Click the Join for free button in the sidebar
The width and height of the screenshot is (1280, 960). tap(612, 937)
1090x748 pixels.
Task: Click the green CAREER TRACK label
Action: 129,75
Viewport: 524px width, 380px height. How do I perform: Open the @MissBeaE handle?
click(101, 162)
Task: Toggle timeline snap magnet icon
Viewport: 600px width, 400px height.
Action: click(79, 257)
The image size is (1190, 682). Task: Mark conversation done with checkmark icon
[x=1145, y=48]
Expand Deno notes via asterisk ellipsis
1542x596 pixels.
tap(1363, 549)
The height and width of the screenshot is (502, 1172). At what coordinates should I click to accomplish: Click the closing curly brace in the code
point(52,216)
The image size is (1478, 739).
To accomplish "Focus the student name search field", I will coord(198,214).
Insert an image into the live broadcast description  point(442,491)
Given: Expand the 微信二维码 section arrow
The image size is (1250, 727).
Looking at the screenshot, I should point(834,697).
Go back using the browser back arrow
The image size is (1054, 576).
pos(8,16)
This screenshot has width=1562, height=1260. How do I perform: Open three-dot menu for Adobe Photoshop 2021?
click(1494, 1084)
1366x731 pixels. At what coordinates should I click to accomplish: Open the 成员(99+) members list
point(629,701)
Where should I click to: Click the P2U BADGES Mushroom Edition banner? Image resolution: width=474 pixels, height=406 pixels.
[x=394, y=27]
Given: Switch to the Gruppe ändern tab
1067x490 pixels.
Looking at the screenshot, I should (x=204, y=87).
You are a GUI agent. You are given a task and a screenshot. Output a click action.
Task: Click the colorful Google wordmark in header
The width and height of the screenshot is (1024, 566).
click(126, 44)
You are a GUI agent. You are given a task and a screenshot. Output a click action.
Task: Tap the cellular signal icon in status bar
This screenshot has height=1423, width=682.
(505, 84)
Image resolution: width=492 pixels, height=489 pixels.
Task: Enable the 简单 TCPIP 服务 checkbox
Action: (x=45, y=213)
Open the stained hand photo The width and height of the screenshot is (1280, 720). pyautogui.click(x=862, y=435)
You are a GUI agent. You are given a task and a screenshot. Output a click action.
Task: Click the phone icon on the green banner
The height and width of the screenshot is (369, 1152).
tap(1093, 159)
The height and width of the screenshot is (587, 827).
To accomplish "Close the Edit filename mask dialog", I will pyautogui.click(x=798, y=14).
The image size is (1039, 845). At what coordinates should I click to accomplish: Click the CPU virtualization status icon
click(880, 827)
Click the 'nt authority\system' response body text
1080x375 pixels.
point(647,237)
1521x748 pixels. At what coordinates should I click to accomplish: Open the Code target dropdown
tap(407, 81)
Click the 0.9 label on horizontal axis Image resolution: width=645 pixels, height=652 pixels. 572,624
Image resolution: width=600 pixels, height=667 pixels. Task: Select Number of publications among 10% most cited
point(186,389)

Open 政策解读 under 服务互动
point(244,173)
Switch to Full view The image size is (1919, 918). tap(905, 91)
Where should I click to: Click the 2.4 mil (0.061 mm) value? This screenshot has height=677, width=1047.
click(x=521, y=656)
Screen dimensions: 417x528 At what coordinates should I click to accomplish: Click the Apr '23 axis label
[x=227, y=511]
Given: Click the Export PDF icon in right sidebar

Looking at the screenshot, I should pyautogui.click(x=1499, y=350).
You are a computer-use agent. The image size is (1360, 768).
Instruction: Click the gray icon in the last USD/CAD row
-*-
All lines above from the one containing "1067x490 pixels." to the one containing "Task: Click the colorful" must be repeated exactly, both lines included, and no others.

◆ Answer space ◆
1067x490 pixels.
Looking at the screenshot, I should (x=204, y=87).
You are a GUI agent. You are given a task and a screenshot. Output a click action.
Task: Click the colorful Google wordmark in header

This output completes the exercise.